2. The joystick controller as claimed in claim 1, wherein the contact portions have four uniformly arranged into a circle, and the pads are designated as four pairs uniformly arranged into a circle, when adjacent or opposite two of the contact portions contact corresponding adjacent or relative two of the pads, the other two adjacent or opposite contact portions will not contact another two adjacent or relative pads.

3. The joystick controller as claimed in claim 1, wherein a peripheral edge of the base board of the connecting member uniformly protrudes outward to form a plurality of connecting arms symmetrically arranged and spaced from one another, each of the contact portions is protruded under one corresponding connecting arm.

4. The joystick controller as claimed in claim 1, wherein the bottom end of the locking post of the switch button defines a locking structure which includes a polygonal locking cavity opened in a bottom end surface of the locking post and a plurality of locking fillisters opened in inner walls of the locking cavity, the locking axle of the connecting member has a polygonal cross-section and each corner of a top end thereof is cut away to form a buckling corner, the top end of the locking axle is locked in the locking cavity of the locking post and the buckling corners are buckled in the corresponding locking fillisters.

5. The joystick controller as claimed in claim 1, wherein the switch button includes a top board, a bottom board parallel to and spaced from the top board, and a connecting pillar connected between the top board and the bottom board, the locking post is protruded oppositely to the connecting pillar under the bottom board, the bottom board is slidably disposed on the restraining assembly.

6. The joystick controller as claimed in claim 1, wherein the restraining assembly includes a shell, a restraining body and two slide members, the shell has a top plate with a hole opened therein, a plurality of side plates are extended downward from peripheral edges of the top plate and connected with one another to define a receiving chamber thereamong, the restraining body is fastened in the receiving chamber of the shell and defines a square restraining cavity in a bottom surface thereof and a guiding window in a top surface thereof which communicates with a middle of the restraining cavity and further faces the hole of the shell, each of the slide members is of rectangular shape with a slide chute opened therein along a longwise direction thereof, the length of the slide member is equal to the side length of the restraining cavity, the two slide members are perpendicularly and slidably disposed in the restraining cavity of the restraining body with overlapped parts of the two slide chutes facing the guiding window, the locking post of the switch button passes through the hole to stretch into the receiving chamber, and the locking axle of the connecting member successively passes upward through the overlapped parts of the two slide chutes and the guiding window to be locked to the bottom end of the locking post.

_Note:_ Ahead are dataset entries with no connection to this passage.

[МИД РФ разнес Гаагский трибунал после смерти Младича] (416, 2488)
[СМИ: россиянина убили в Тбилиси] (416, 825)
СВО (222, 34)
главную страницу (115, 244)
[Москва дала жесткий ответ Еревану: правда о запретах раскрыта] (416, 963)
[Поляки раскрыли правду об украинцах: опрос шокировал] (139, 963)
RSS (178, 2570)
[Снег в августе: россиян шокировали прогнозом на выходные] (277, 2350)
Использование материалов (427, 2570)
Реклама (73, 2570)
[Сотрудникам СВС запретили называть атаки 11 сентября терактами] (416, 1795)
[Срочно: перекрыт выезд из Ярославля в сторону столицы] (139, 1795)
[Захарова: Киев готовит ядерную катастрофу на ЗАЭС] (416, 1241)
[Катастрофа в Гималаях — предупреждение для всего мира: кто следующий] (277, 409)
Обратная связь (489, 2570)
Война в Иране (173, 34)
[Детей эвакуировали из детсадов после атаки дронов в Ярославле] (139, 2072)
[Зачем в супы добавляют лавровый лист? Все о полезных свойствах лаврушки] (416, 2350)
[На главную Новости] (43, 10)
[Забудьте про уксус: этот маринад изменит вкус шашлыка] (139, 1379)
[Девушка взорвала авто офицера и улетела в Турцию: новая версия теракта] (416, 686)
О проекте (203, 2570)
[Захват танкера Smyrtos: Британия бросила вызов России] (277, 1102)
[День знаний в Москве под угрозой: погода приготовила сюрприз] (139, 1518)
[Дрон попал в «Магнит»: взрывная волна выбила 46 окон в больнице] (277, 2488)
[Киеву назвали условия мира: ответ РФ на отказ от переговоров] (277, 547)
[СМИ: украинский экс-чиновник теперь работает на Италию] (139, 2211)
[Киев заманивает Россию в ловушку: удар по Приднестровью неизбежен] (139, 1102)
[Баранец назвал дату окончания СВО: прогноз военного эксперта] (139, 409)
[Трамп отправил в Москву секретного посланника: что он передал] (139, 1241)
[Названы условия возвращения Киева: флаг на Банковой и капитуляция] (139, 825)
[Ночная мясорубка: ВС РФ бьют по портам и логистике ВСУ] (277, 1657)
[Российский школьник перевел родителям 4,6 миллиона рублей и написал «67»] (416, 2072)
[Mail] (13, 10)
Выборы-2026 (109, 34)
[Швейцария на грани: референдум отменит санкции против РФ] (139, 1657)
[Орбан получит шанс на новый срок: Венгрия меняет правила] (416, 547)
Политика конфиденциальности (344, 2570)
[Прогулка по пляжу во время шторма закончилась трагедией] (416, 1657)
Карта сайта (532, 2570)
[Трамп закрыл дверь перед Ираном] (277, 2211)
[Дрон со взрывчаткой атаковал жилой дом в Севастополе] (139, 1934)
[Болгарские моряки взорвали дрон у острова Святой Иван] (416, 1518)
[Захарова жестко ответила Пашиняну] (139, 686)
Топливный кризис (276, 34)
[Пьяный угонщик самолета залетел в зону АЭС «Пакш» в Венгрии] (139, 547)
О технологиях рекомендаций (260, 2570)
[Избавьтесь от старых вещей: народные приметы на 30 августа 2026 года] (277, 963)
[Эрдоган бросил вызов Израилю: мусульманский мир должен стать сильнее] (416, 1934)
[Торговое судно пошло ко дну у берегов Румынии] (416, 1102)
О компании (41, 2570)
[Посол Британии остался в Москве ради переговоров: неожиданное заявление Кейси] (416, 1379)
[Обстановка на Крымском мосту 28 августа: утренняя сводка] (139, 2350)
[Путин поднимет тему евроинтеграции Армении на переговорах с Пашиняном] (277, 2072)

7. The joystick controller as claimed in claim 6, wherein the locking axle of the connecting member has a square cross-section with the same side length as the width of the slide chute of the slide member so as to make the locking axle just slide under restraining of the slide chutes and the guiding window but not rotate.

8. The joystick controller as claimed in claim 6, wherein the restraining assembly further includes an elastic component which is clipped between the restraining body and the top plate of the shell and further worn around the locking post of the switch button against the side plates so as to provide a repositioning elastic force for the switch button.

9. The joystick controller as claimed in claim 8, wherein the elastic component is a spring of Archimedes spiral shape.